I checked with our regulator (the FDIC) & they were in agreement with you. I also agree it makes better sense to include the primary or joint designation as I believe it would be less confusing overall (except for the fact that the consumer with the bankruptcy would unquestionably know).
But when I read the cite & the commentary [12 CFR 202.9(b)(2) see below], I read regardless of who has the lack of creditworthiness, I must be specific as to the reason, not necessarily the individual.

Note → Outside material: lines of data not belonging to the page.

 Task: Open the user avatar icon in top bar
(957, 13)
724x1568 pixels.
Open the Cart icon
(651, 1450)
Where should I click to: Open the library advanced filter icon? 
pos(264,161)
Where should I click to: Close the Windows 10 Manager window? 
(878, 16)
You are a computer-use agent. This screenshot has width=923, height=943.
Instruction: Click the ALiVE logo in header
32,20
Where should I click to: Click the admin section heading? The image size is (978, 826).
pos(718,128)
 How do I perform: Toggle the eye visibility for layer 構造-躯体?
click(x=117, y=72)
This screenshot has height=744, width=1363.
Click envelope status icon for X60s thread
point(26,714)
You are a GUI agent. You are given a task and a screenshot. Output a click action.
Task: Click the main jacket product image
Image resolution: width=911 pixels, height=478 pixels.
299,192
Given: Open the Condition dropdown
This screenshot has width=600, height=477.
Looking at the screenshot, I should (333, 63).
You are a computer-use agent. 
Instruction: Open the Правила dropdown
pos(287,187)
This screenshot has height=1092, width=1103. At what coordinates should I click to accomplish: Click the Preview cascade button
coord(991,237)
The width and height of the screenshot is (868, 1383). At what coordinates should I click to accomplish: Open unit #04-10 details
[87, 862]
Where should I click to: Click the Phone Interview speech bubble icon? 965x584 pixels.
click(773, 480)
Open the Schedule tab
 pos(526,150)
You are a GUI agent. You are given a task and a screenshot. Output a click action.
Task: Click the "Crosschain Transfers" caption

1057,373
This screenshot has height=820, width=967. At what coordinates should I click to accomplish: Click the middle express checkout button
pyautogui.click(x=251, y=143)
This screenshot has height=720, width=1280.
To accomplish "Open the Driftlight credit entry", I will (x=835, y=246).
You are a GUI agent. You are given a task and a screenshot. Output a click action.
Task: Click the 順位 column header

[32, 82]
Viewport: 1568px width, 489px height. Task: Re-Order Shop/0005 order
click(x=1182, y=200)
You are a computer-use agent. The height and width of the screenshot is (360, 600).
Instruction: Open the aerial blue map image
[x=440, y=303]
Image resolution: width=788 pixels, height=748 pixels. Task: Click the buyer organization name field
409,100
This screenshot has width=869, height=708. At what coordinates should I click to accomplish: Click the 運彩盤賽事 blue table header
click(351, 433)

"Statement of specific reasons.
The statement of reasons for adverse action required by paragraph (a)(2)(i) of this section must be specific and indicate the principal reason(s) for the adverse action. Statements that the adverse action was based on the creditor’s internal standards or policies or that the applicant, joint applicant, or similar party failed to achieve a qualifying score on the creditor’s credit scoring system are insufficient."
"Section 202.9(b)(2), adopted as proposed, clarifies that whether a creditor's denial of credit is based on the creditworthiness of the applicant, a joint applicant, or guarantor, the reasons for adverse action must be specific ."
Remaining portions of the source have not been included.